What is being asked: Output each line of the records below as a numbered list, skipping any blank lines.

Element and text position records:

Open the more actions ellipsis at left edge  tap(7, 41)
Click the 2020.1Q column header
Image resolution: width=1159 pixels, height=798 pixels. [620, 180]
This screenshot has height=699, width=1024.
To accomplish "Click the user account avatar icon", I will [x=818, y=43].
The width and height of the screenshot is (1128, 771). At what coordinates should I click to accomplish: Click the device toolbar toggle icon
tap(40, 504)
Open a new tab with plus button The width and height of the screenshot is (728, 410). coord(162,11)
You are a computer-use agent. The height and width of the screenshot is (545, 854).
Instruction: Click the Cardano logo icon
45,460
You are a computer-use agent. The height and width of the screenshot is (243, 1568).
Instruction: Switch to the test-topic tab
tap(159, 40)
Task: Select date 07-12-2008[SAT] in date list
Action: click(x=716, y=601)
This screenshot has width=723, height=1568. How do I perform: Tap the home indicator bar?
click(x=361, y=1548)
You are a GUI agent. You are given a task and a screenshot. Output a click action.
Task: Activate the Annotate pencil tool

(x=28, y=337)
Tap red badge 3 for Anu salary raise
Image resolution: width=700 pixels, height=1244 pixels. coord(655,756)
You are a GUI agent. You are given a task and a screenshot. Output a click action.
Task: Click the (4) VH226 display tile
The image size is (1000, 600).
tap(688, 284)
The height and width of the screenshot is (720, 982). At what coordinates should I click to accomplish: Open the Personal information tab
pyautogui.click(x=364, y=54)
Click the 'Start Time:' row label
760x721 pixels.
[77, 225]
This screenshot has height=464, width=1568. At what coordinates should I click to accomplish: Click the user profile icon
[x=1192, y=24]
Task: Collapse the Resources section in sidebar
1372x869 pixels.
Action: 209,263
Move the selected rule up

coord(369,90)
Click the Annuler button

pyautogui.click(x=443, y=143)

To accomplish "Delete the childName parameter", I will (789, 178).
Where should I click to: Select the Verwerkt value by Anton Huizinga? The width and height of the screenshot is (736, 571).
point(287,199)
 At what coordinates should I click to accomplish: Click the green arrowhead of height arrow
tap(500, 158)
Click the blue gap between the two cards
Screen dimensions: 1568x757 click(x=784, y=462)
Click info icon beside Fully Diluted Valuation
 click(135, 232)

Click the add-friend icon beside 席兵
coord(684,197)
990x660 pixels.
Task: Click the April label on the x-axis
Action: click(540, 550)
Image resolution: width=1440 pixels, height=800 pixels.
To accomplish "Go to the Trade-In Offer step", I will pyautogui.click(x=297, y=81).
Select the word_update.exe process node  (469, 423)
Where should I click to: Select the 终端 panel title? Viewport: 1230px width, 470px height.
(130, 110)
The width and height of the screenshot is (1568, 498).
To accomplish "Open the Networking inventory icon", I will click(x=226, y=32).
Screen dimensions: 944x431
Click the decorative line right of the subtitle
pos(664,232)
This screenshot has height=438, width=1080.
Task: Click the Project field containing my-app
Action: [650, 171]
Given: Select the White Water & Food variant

Finished task:
1. Open the more actions ellipsis at left edge  tap(7, 41)
2. Click the 2020.1Q column header
3. Image resolution: width=1159 pixels, height=798 pixels. [620, 180]
4. This screenshot has height=699, width=1024.
5. To accomplish "Click the user account avatar icon", I will [x=818, y=43].
6. The width and height of the screenshot is (1128, 771). At what coordinates should I click to accomplish: Click the device toolbar toggle icon
7. tap(40, 504)
8. Open a new tab with plus button The width and height of the screenshot is (728, 410). coord(162,11)
9. You are a computer-use agent. The height and width of the screenshot is (545, 854).
10. Instruction: Click the Cardano logo icon
11. 45,460
12. You are a computer-use agent. The height and width of the screenshot is (243, 1568).
13. Instruction: Switch to the test-topic tab
14. tap(159, 40)
15. Task: Select date 07-12-2008[SAT] in date list
16. Action: click(x=716, y=601)
17. This screenshot has width=723, height=1568. How do I perform: Tap the home indicator bar?
18. click(x=361, y=1548)
19. You are a GUI agent. You are given a task and a screenshot. Output a click action.
20. Task: Activate the Annotate pencil tool
21. (x=28, y=337)
22. Tap red badge 3 for Anu salary raise
23. Image resolution: width=700 pixels, height=1244 pixels. coord(655,756)
24. You are a GUI agent. You are given a task and a screenshot. Output a click action.
25. Task: Click the (4) VH226 display tile
26. The image size is (1000, 600).
27. tap(688, 284)
28. The height and width of the screenshot is (720, 982). At what coordinates should I click to accomplish: Open the Personal information tab
29. pyautogui.click(x=364, y=54)
30. Click the 'Start Time:' row label
31. 760x721 pixels.
32. [77, 225]
33. This screenshot has height=464, width=1568. At what coordinates should I click to accomplish: Click the user profile icon
34. [x=1192, y=24]
35. Task: Collapse the Resources section in sidebar
36. 1372x869 pixels.
37. Action: 209,263
38. Move the selected rule up
39. coord(369,90)
40. Click the Annuler button
41. pyautogui.click(x=443, y=143)
42. To accomplish "Delete the childName parameter", I will (789, 178).
43. Where should I click to: Select the Verwerkt value by Anton Huizinga? The width and height of the screenshot is (736, 571).
44. point(287,199)
45.  At what coordinates should I click to accomplish: Click the green arrowhead of height arrow
46. tap(500, 158)
47. Click the blue gap between the two cards
48. Screen dimensions: 1568x757 click(x=784, y=462)
49. Click info icon beside Fully Diluted Valuation
50.  click(135, 232)
51. Click the add-friend icon beside 席兵
52. coord(684,197)
53. 990x660 pixels.
54. Task: Click the April label on the x-axis
55. Action: click(540, 550)
56. Image resolution: width=1440 pixels, height=800 pixels.
57. To accomplish "Go to the Trade-In Offer step", I will pyautogui.click(x=297, y=81).
58. Select the word_update.exe process node  (469, 423)
59. Where should I click to: Select the 终端 panel title? Viewport: 1230px width, 470px height.
60. (130, 110)
61. The width and height of the screenshot is (1568, 498).
62. To accomplish "Open the Networking inventory icon", I will click(x=226, y=32).
63. Screen dimensions: 944x431
64. Click the decorative line right of the subtitle
65. pos(664,232)
66. This screenshot has height=438, width=1080.
67. Task: Click the Project field containing my-app
68. Action: [650, 171]
69. Given: Select the White Water & Food variant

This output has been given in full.